Who Am I?
I’m a therapist, but I’m also a father, partner, artist, writer, musician, and carpenter. These are all parts of who I am — and they all shape how I hold space for others.
My work is grounded in relationship. Not in fixing or analysing, but in meeting someone exactly where they are, with presence, honesty, and care.
What I’ve come to understand is that beneath all the stories we carry — the shame, the grief, the masks we wear to feel acceptable — there is a deep human longing to be met without judgement. To be seen and held, just as we are.
The following is a piece I was invited to write, reflecting on what this work means to me.

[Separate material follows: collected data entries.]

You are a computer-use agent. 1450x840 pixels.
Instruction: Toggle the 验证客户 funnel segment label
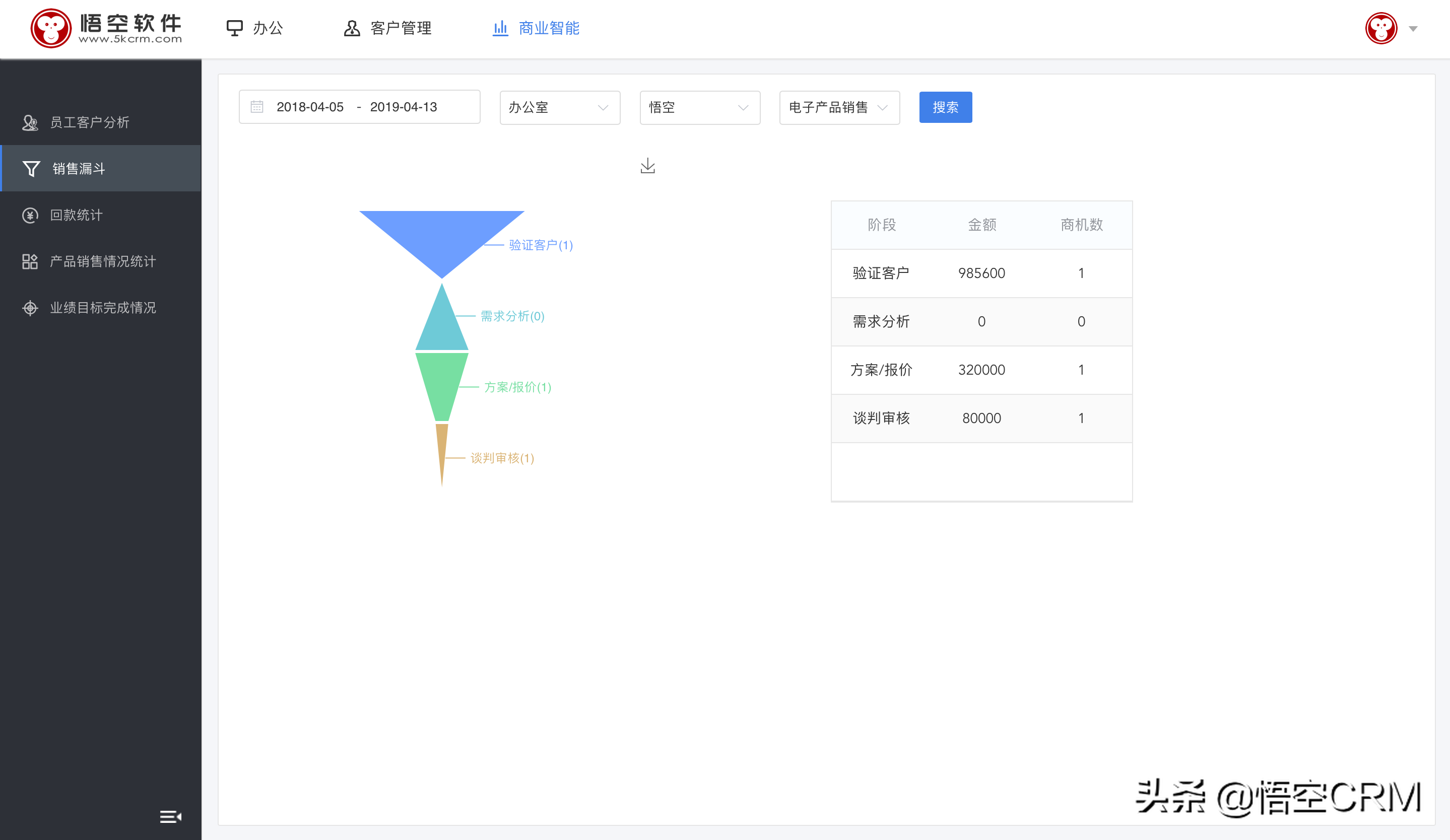pos(539,244)
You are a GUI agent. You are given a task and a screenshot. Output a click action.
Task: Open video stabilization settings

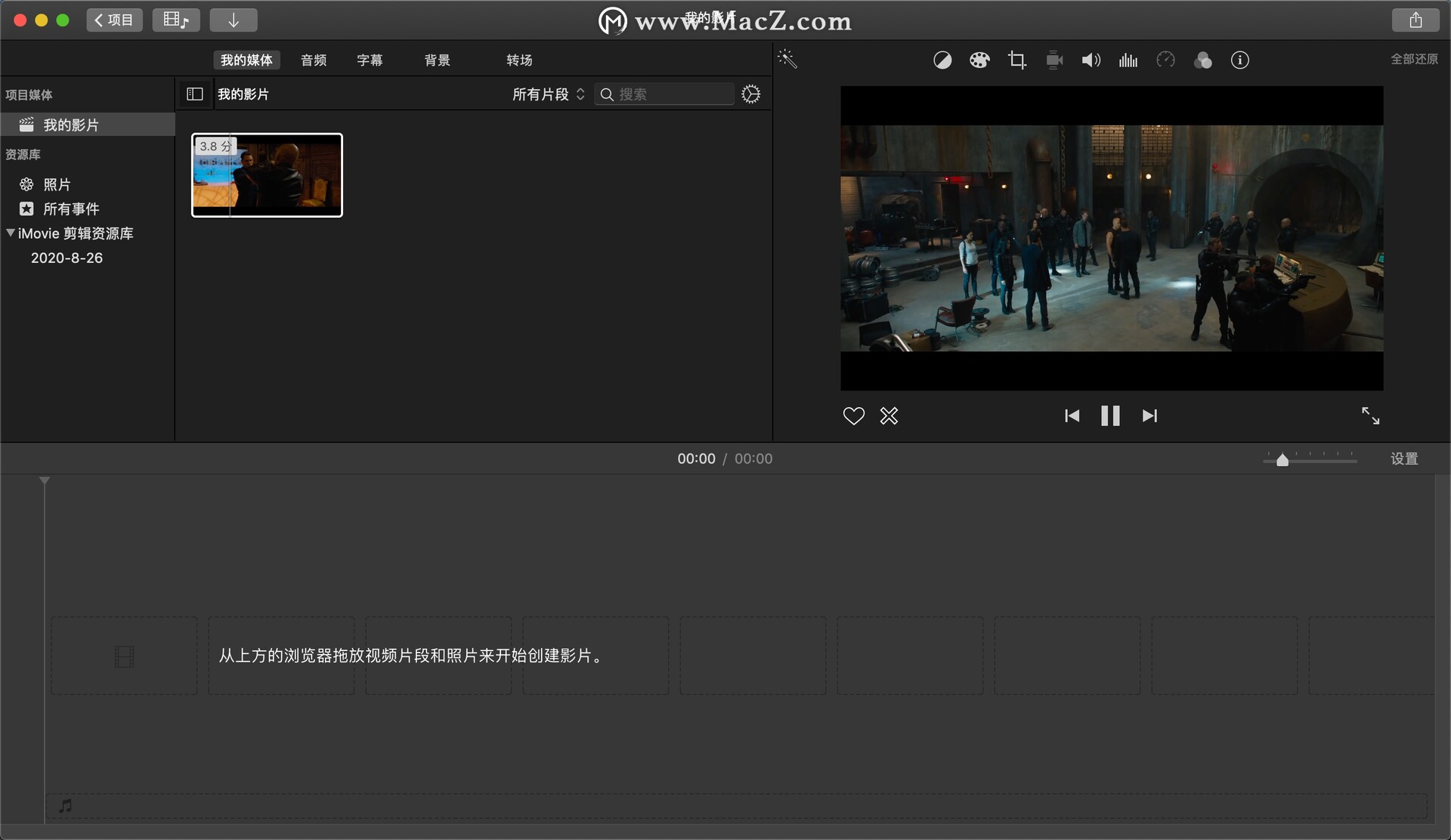click(1053, 60)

"When I’m in the room I realise that all this person wants is to have a relationship with someone where they don’t have to be something other, in order to be accepted, where the mask can come off without feeling the crippling shame of judgement. Sometimes it's enough to just sit in the acceptance that there’s nothing we can do but sit in nothing, and wait, there is no hypothesis, no model, circle or triangle that can take the place of the human experience of loving the person across from me without expectation or judgement, without the preconceived notion of right or wrong that they have held over themselves like a circus mirror, distorting the truth that they are a unique and valuable individual worthy of love. Knowing that for all of the grief, loss and regret that they carry for the choices they have made, or have been made for them, that have brought them to this place, they have been doing the very best that they can with what they have been given. And that for each scar that life has placed on their skin, there was a blade that cut and a hand who wielded."
This is the heart of the work for me: to create a space where you don’t have to perform or push anything away. Just bring yourself — and we’ll meet from there.